I used a bag of wine as a pillow last night.
She says ass holes are for stuffing, the verb, not stuffing, the noun.
You asked the dj to play 'who let the dogs out" because it was your birthday. You left the bar and then re-entered to the song
It's Monday. What a great day to start the weekend on the week of st. Patricks day
Restaurants Roasting People Who Gave Them Negative Yelp Reviews (25 Pics)
My flask crushed my baggie full of aderall in my backpack, why can't my demons just live together in peace
After we did it I noticed she was wearing the same underwear as last night.
That's why you don't sleep with the same girl two nights in a row man!
Throwing up while listening to pandora radio. Don't tell me my life doesn't have theme music.

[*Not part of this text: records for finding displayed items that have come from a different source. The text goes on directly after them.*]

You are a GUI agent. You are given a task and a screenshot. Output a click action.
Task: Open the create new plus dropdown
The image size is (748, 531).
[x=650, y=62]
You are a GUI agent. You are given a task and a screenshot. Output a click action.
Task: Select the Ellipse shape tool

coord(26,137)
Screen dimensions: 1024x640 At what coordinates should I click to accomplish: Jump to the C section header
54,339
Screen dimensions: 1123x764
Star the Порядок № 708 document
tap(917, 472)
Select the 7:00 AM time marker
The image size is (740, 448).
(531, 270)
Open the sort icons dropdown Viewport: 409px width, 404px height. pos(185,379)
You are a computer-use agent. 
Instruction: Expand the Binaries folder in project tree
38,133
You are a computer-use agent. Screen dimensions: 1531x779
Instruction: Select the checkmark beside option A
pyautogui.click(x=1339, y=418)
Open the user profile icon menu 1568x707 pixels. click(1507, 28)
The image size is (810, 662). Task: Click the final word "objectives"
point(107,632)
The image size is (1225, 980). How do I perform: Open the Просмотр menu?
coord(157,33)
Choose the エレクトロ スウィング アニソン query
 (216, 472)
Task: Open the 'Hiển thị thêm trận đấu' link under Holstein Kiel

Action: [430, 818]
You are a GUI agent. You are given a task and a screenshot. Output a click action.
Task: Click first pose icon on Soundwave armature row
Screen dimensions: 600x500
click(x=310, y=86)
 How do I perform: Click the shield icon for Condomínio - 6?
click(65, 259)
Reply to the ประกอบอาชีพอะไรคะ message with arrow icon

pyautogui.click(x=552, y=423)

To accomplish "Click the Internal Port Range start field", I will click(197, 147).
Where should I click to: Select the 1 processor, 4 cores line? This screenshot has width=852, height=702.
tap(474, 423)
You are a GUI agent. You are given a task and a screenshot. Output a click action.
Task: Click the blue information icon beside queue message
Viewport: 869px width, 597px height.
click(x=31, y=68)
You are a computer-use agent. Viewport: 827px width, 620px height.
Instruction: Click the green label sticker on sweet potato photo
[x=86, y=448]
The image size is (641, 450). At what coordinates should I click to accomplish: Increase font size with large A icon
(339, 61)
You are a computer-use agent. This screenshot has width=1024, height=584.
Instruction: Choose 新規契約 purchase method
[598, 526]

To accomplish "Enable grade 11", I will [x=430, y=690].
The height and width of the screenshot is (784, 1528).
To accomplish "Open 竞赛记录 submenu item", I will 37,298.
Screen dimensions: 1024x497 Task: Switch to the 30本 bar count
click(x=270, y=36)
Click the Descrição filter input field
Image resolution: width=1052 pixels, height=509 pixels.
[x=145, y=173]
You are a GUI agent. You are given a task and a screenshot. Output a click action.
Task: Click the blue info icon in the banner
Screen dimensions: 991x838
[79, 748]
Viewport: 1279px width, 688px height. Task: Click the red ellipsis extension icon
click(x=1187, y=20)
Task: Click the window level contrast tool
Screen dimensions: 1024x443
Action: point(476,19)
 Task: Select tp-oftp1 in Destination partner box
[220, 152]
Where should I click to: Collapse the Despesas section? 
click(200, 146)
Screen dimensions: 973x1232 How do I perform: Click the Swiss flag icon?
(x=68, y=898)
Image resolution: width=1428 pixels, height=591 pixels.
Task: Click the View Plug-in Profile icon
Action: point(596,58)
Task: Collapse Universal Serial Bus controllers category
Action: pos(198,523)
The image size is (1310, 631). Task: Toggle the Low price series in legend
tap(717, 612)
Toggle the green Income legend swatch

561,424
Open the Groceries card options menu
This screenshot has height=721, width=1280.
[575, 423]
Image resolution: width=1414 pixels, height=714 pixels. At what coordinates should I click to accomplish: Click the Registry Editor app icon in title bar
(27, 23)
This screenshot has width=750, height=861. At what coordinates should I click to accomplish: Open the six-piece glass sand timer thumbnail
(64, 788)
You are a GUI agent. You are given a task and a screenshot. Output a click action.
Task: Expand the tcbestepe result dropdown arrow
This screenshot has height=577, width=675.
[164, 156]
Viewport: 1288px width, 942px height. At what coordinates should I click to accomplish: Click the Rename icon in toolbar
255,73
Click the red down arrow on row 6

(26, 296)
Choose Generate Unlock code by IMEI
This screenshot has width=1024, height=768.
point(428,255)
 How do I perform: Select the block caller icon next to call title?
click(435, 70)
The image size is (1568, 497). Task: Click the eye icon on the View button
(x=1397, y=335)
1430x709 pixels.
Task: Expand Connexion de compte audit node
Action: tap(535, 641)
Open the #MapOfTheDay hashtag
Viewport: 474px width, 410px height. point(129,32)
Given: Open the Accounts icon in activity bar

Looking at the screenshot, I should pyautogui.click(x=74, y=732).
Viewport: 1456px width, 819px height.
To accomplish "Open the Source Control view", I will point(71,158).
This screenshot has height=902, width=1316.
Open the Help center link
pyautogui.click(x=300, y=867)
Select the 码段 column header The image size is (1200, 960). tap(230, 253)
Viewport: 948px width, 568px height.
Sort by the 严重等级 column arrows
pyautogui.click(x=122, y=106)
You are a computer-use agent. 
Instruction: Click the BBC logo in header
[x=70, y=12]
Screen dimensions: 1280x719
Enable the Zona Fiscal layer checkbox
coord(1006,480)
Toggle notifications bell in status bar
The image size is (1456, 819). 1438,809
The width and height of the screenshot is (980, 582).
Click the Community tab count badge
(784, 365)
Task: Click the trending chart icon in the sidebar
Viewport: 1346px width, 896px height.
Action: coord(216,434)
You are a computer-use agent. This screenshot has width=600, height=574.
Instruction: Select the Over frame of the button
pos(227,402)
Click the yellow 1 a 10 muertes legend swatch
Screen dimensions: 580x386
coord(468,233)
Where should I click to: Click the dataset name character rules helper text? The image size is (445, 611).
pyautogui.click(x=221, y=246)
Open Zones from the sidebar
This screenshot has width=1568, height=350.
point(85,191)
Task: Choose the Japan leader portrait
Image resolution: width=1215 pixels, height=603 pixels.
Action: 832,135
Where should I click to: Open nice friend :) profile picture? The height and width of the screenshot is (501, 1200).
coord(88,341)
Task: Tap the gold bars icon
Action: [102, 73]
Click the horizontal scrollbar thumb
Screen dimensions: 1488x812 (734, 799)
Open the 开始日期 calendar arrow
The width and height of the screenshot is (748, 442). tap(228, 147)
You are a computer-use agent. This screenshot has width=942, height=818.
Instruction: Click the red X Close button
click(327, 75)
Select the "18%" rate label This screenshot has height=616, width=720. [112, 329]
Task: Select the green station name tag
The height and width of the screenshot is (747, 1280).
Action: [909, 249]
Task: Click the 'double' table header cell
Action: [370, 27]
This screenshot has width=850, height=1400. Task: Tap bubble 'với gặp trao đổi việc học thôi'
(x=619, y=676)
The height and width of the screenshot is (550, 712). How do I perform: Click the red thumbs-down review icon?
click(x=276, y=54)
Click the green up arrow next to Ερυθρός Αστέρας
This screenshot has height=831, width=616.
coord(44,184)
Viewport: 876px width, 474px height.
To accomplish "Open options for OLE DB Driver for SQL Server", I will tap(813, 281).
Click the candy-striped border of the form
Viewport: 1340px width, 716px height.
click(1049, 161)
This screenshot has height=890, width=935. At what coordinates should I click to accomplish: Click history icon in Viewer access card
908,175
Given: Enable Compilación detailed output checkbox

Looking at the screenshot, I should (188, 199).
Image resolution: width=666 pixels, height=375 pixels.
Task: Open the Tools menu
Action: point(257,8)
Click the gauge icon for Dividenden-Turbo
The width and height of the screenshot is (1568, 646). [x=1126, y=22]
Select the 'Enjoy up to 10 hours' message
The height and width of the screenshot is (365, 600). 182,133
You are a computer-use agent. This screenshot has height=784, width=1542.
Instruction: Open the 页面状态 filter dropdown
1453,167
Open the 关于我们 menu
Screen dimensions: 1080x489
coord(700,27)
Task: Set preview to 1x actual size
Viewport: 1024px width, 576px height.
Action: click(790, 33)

Just calculated that for my last final tomorrow I need 120% to improve my grade and 53% to keep it..buying 30 packs now, go get dressed
I thought you were single?
I am. But thats cuz no one wants to marry shame and regret doused in tequila. But thanks for reminding me ya dick.
Woman Posts Harassing DMs From Creep Online, Now He’s Upset Because People Told His Mom
I haven't seen her in ages, how is she?
Well I woke up next to her this morning so I guess I would say she could be doing better
according to last night, I underestimated the size of my mouth and the possibilities of what can fit into it.
i saw way too much penis for that to have been a funeral
I can't have my last hookup before 21 have been behind a dumpster
Hey can you send me a pic of your breast with a peace sign in the photo? I'm trying to win a scavenger hunt contest. Thanks so much
I just got the high sucked out of me. Fuck.